(WORK REQUEST):
Do any lines in the data below contain "chart"? If so, copy every one of them.

(SOURCE MATERIAL):

▬▬▬▬▬▬▬▬▬▬

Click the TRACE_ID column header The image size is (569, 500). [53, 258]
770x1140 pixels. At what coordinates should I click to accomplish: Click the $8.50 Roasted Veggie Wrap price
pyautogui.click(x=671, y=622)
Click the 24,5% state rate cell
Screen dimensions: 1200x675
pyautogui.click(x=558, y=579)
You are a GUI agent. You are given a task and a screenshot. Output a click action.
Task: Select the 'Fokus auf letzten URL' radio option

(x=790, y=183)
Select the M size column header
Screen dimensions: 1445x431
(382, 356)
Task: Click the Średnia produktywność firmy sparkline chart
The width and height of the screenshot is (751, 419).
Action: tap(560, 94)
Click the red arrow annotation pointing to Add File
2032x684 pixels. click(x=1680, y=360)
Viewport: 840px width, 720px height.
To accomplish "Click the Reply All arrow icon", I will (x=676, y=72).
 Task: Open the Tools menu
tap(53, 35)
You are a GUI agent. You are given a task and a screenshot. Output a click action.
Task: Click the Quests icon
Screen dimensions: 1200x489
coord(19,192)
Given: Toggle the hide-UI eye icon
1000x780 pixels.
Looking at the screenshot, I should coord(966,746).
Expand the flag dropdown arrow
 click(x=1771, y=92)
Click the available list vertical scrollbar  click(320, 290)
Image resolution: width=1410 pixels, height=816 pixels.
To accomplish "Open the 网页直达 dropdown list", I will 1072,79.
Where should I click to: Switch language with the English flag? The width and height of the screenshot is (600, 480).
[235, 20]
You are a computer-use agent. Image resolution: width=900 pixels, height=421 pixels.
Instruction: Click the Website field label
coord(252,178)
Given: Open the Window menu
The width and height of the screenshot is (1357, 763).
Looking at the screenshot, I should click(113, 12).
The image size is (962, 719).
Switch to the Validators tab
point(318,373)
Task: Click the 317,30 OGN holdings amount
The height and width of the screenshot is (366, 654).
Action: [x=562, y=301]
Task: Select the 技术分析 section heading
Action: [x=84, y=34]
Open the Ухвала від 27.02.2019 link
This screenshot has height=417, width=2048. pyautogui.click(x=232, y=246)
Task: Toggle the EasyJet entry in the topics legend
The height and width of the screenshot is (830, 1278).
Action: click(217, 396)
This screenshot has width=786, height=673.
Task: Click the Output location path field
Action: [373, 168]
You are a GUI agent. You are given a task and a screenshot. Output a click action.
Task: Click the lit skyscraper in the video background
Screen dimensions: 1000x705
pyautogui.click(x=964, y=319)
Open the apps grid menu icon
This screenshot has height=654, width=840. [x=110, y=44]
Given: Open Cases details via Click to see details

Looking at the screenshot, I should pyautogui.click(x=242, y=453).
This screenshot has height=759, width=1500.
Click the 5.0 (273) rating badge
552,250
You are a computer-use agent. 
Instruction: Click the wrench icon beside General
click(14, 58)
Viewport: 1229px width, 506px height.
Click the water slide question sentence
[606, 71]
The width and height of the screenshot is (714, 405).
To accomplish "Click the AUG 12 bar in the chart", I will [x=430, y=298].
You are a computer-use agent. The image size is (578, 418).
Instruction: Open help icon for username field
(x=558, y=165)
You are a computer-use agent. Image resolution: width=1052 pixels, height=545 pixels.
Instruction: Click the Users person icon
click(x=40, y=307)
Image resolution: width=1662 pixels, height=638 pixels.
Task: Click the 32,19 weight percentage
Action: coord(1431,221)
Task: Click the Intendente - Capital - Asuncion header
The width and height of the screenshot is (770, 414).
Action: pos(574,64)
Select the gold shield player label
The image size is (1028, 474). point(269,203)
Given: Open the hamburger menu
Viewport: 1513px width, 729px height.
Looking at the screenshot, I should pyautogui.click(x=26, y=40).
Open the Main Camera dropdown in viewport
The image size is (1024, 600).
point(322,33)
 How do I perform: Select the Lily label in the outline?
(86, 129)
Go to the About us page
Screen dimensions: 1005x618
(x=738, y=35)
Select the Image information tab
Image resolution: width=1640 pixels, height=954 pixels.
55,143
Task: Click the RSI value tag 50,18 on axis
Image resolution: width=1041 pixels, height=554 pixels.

▬▬▬▬▬▬▬▬▬▬

(WORKED SOLUTION):
Task: Click the Średnia produktywność firmy sparkline chart
To accomplish "Click the AUG 12 bar in the chart", I will [x=430, y=298].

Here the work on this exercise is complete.